**WHAT YOU NEED TO DO:**
Retype every line of the data below without changing a thing, but leave the pictures out.

(Item-finding data)
>> START
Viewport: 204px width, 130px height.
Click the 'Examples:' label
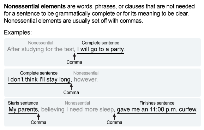(18, 32)
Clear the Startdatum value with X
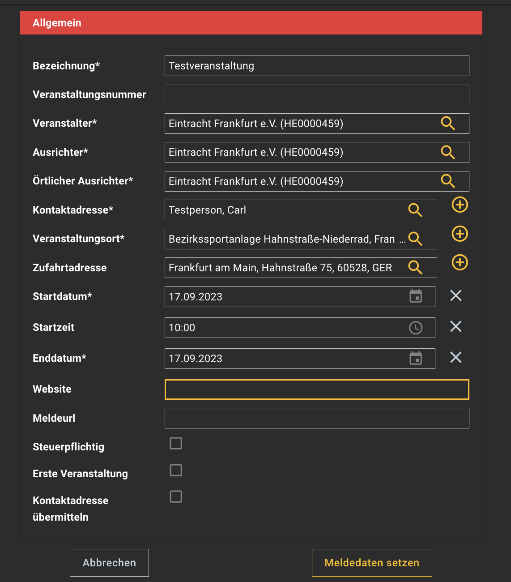Screen dimensions: 511x582 click(456, 295)
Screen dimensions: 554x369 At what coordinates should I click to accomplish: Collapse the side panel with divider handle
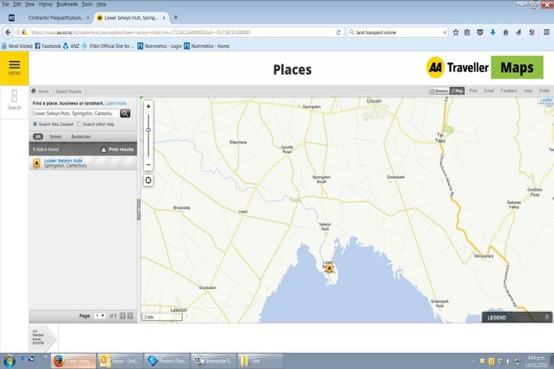coord(139,209)
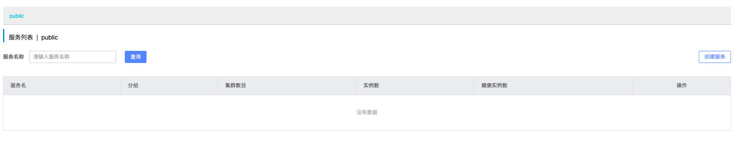Screen dimensions: 734x159
Task: Click the blue accent bar beside 服务列表
Action: (3, 36)
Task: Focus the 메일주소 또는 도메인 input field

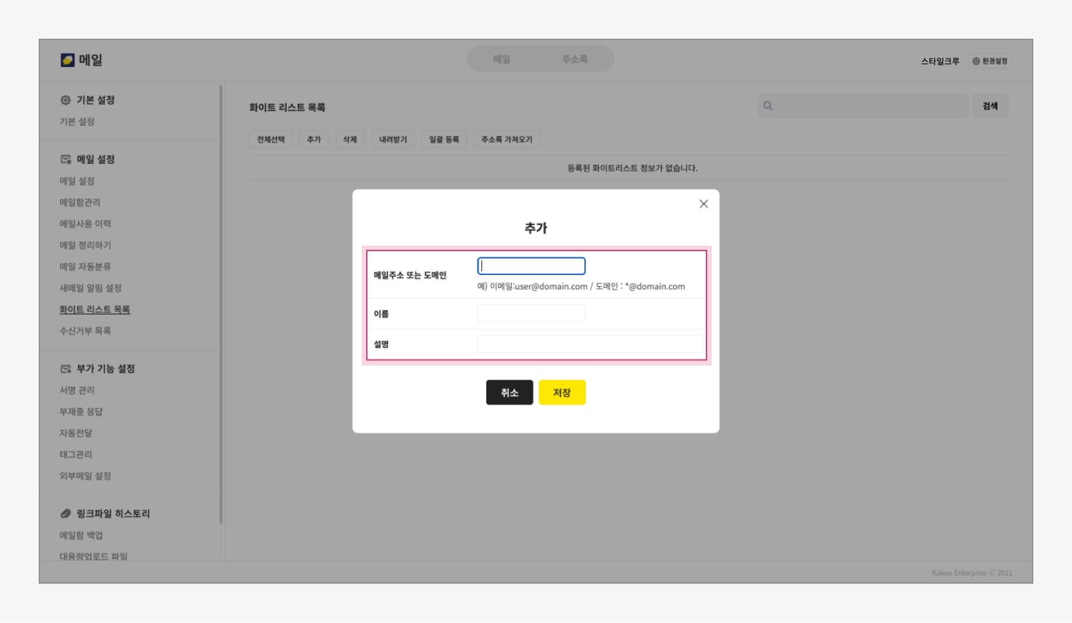Action: click(531, 266)
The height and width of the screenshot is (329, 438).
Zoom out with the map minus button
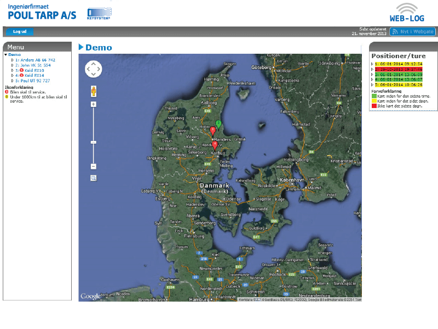(x=94, y=166)
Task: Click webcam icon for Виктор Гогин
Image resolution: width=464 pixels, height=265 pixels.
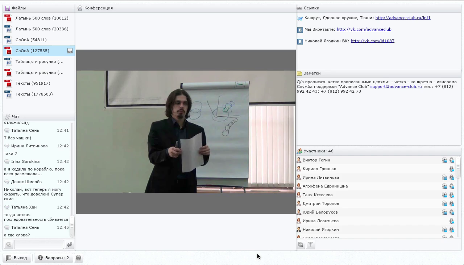Action: (444, 160)
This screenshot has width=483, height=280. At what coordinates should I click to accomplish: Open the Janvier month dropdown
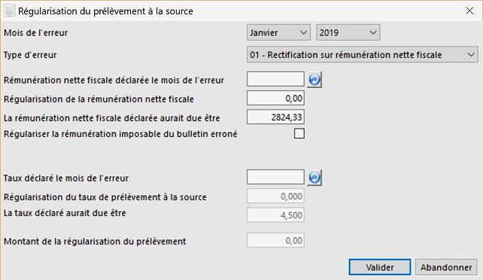coord(278,32)
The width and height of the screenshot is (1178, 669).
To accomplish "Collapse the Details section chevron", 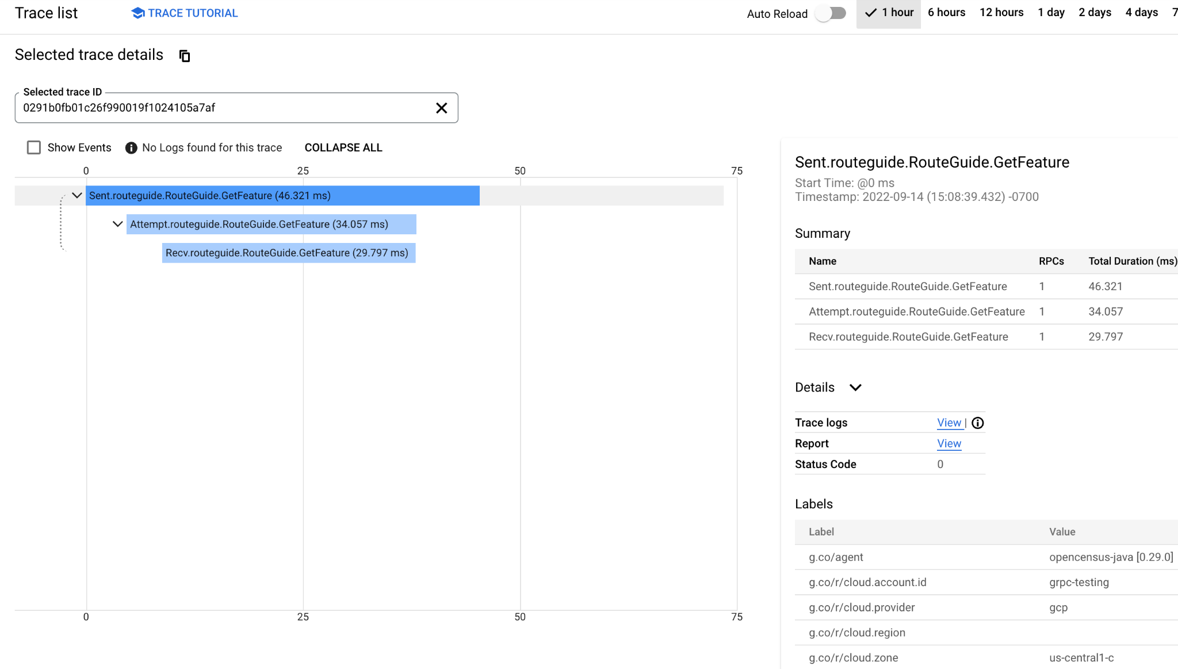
>> END
**COMPLETED TASK:**
Viewport: 204px width, 130px height.
Click the 'Examples:' label
(18, 32)
Clear the Startdatum value with X
Screen dimensions: 511x582 click(456, 295)
Screen dimensions: 554x369 At what coordinates should I click to accomplish: Collapse the side panel with divider handle
coord(139,209)
Screen dimensions: 734x159
Task: Click the blue accent bar beside 服务列表
Action: (3, 36)
Task: Focus the 메일주소 또는 도메인 input field

Action: click(531, 266)
The height and width of the screenshot is (329, 438).
Zoom out with the map minus button
(x=94, y=166)
Task: Click webcam icon for Виктор Гогин
Image resolution: width=464 pixels, height=265 pixels.
Action: (444, 160)
This screenshot has width=483, height=280. At what coordinates should I click to accomplish: Open the Janvier month dropdown
coord(278,32)
The width and height of the screenshot is (1178, 669).
To accomplish "Collapse the Details section chevron", 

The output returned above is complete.